Not quite true. A pope is capable of heresy. A stark but unlikely case would be if a pope declared that he was replacing the Holy Trinity with the Dynamic Duo.

As top dog in the Church, the pope has the ultimate teaching authority. Nevertheless, his supposed "infallible" teaching authority is limited to matters of church dogma (he could announce that Skippy's is better than Jif, but that wouldn't count) and then only if he specifically invokes the "ex cathedra" teaching authority. Papal infallibility is based on Christ's statement to Peter that what he binds on earth shall be bound in heaven and what he looses on earth shall be loosed in heaven. Thus, if the pope officially defines a point of dogma, Catholics are required to believe it. Only Pius XII has ever gone that far (as in defining Marian doctrine like the "assumption into heaven," which safely claims that the Blessed Virgin's body can be found nowhere on earth).

Like any good bureaucracy, the Church has mechanisms that would forestall any seriously deranged pope from popping off some really dangerous pronouncements. If he were, for example, to tell his secretary that he was about to promulgate official church teaching on peanut butter, the secretary would alert the curia and the old guy would get bundled off to Castel Gandolfo before he knew what hit him. (The Church may be an old dinosaur, but its survival mechanisms are far from extinct.)

Kathie said...

Zee, don't forget that in the US the majority of Christians are Protestants, who by definition do not give a rat's heinie re Papal authority. Of course, some Protestants are every bit as extreme Christians in their own way as Catholics are in theirs, while others are more moderate -- and yet others of us reasoned our way out of faith at an early age.

pliny said...

Oh right, like Skippy's could EVER be better than Jif... "no true Pope" would say that.

ShadowWalkyr said...

OK, yeah, I've heard of the ex cathedra thing, but I've never been clear on exactly what it entails; I've asked a lot of Catholics and they're not clear, either.

As near as I can tell, ex cathedra just means that the pope could declare himself retroactively not infallible if he were to change his mind at a later date.

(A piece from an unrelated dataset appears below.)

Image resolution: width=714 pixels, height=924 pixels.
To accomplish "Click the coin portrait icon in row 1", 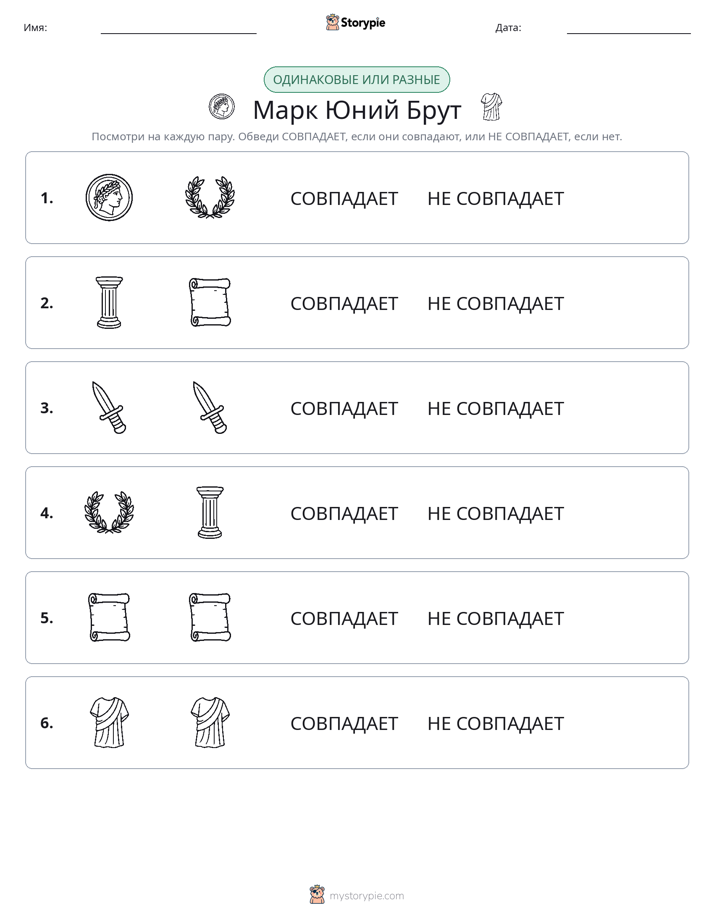I will click(x=109, y=197).
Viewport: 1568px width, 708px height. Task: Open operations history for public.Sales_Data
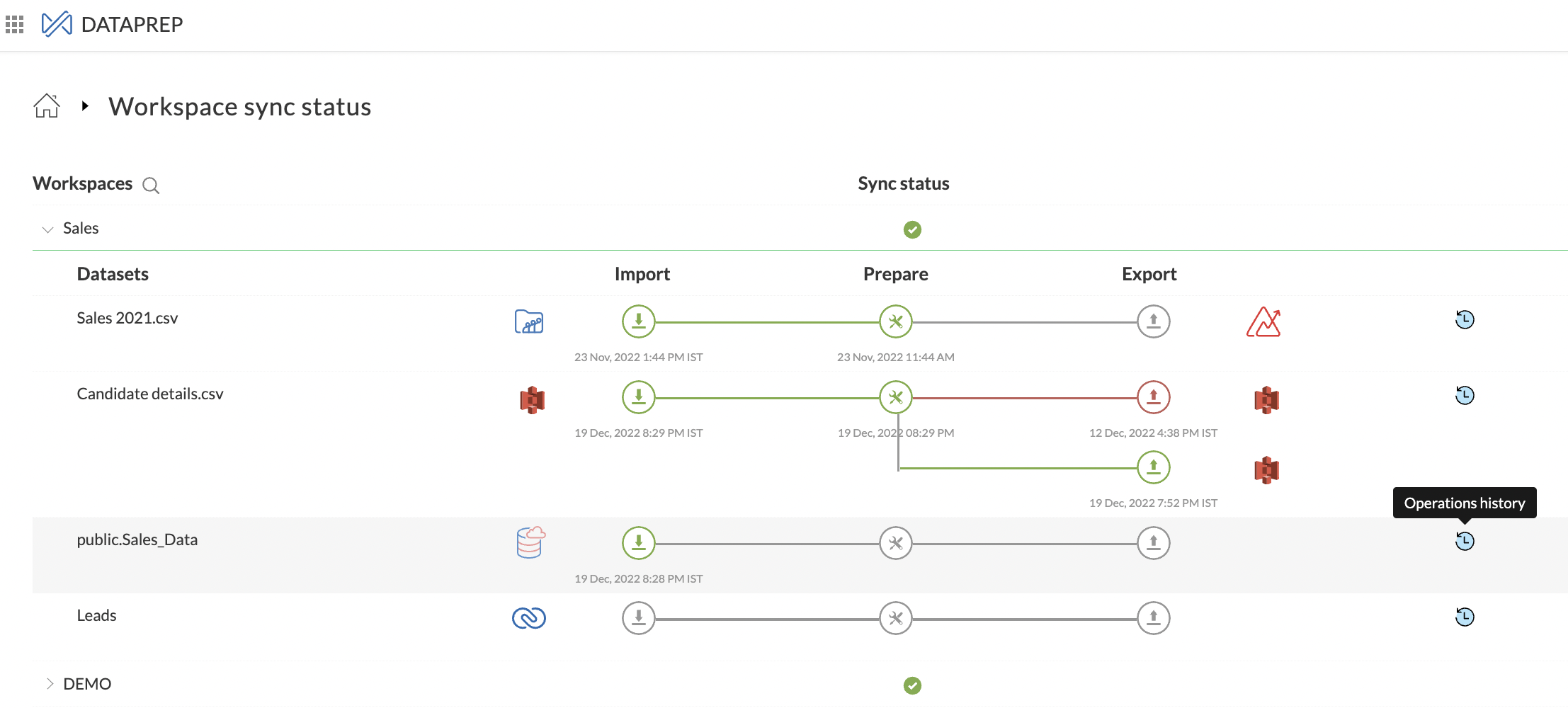tap(1465, 542)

Which is not to say that I've ever heard of such a thing happening, but the theory -- which, again, I do not understand well -- seems sound.

Still, as long as two popes at different times can claim mutually exclusive traits for a perfect, unchanging deity and both be considered infallible, the system will remain a mess.

Zeno said...

I'm hardly likely to forget that, Kathie, but there are more brands of Protestantism than there are of peanut butter. It's much easier to speak generally about Catholicism because of its officially monolithic nature (the reality is a little spongier). And, of course, I have lots of direct experience there (all the way back to being an altar boy).

Zeno said...

Oh, it's a mess, all right. But the notorious doctrine of papal infallibility is so circumscribed that its real impact is microscopically smaller than its notoriety. Trust me on this one, ShadowWalkyr, no pope is going to screw up his gig by invoking infallibility to revoke a previous infallible declaration. Not going to happen. (Although it would be fun to see a pope try to do that.)